If Carl and Lily had married, Carl would have automatically been named the father, and, if they divorced, the courts would insist on an order giving Carl a considerable portion of the child’s time. Carl, however, was not at the hospital with Lily and his paternity has never been established.  Lily has let Carl see the child, but he hasn’t pressed for more involvement and Lily is happy to keep it that way. If Carl wants more contact, he would have to take a series of legal steps, including filing a court case, paying the several hundred dollars it would cost for paternity testing, obtaining a court order, and enforcing it if Lily doesn’t cooperate voluntarily.  If Carl were that organized and determined, though, he didn’t show it during their relationship.
"Never been established." Might there be more to this story than the feminist narrative of Deadbeat Men?

For further enlightenment, read and understand the serious social science.  Yes, I'm going to grab one paragraph for tonight's train of thought, but it's not the "to be sure" passage in an argument to the contrary.
The third cultural development that has played a role in eroding the standing of marriage is that moderately educated Americans are markedly less likely than are highly educated Americans to embrace the bourgeois values and virtues—for instance, delayed gratification, a focus on education, and temperance—that are the sine qua nons of personal and marital success in the contemporary United States. By contrast, highly educated Americans (and their children) adhere devoutly to a “success sequence” norm that puts education, work, marriage, and childbearing in sequence, one after another, in ways that maximize their odds of making good on the American Dream and obtaining a successful family life.
All the more reason for the Perpetually Aggrieved in higher education to criminalize normality, dressing it up in "intersectionality" and other word-noise.  The ambitious and responsible, though, can compare and contrast and draw their own conclusions.

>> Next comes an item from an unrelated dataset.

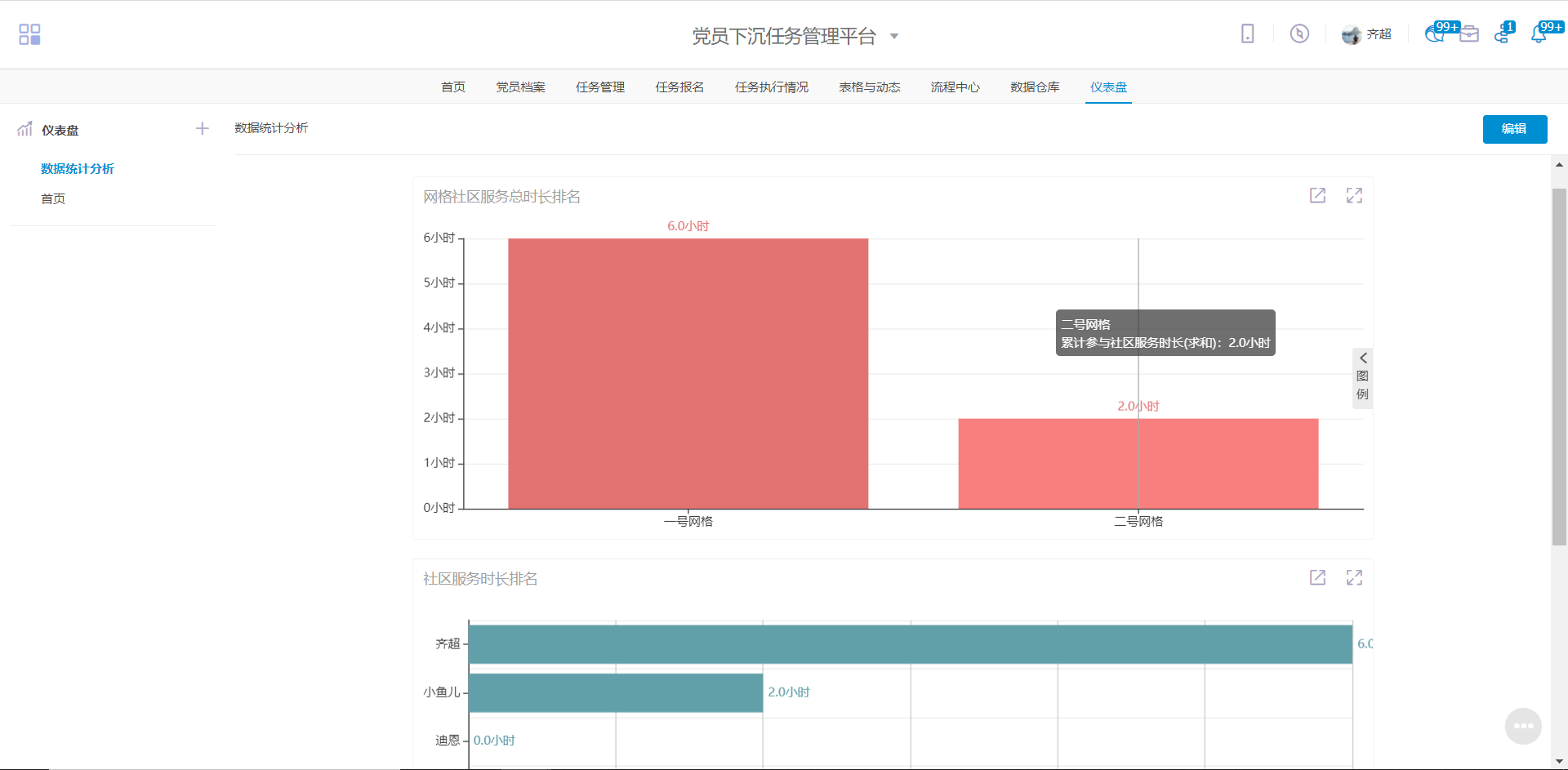
Task: Open the notification bell icon
Action: click(1539, 34)
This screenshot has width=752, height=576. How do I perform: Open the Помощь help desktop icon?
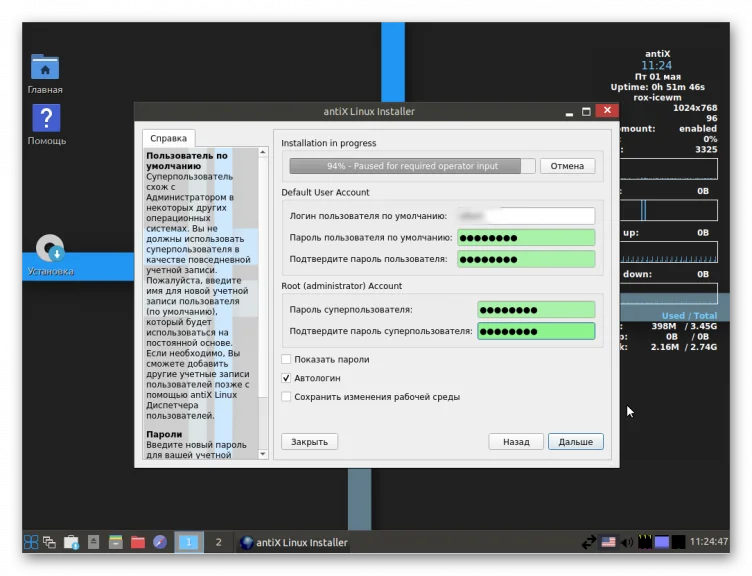pyautogui.click(x=46, y=120)
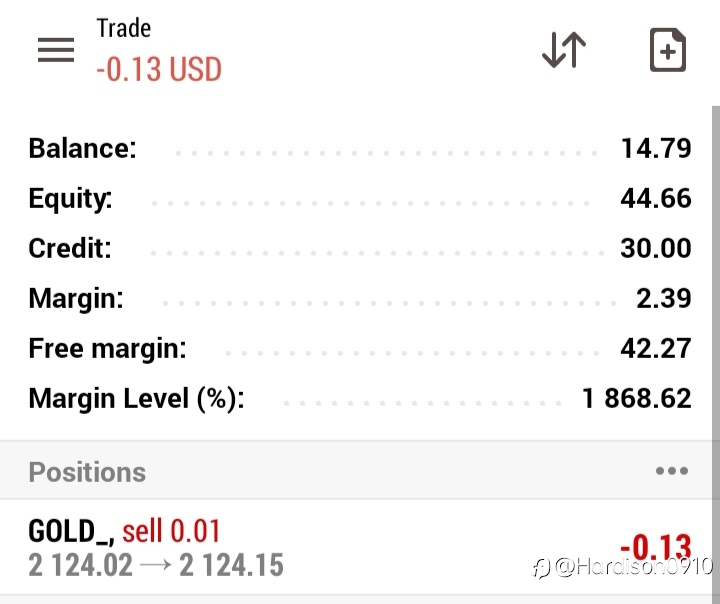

We conclude with Garret Jones's observations about Thomas Piketty's latest book.
In the long run, the patient inherit the earth. As long as nations differ (on average) in patience, the patient capitalists start by investing in the less patient countries and the less patient countries gladly and willingly borrow the cheap cash. The patient countries help increase the capital stock of their less patient neighbors, and—as long as there aren't legal barriers to foreign ownership—in the long run the patient nations end up owning essentially all of the world's capital and the less patient nations ultimately end up sending not only their profits but even most of their mortgaged wages to the patient nations.

One lesson of this story is that it's good to be patient. So let's start training ourselves and our children to delay gratification, to forego that great sound system on the new car, to eat at home a little more often. Another lesson is one that Piketty hits head on: If the world moves toward this outcome, where some rich nations own vast amounts of other rich nations' wealth, we can all expect a political backlash.
Defer gratification. Live within your means. Develop the life-management skills of the upper-middle class.  What's so difficult about that?

There's much more about Piketty's political economy.  Craig Newmark has a link-list.  I've found a couple of comments about high-concept macroeconomics to work with in a subsequent post.  Expect that as I require some venting opportunities once the senior papers and the bluebooks come in.

For tonight, though, it's simple.  Respect the bourgeois virtues.  Stop criminalizing normality.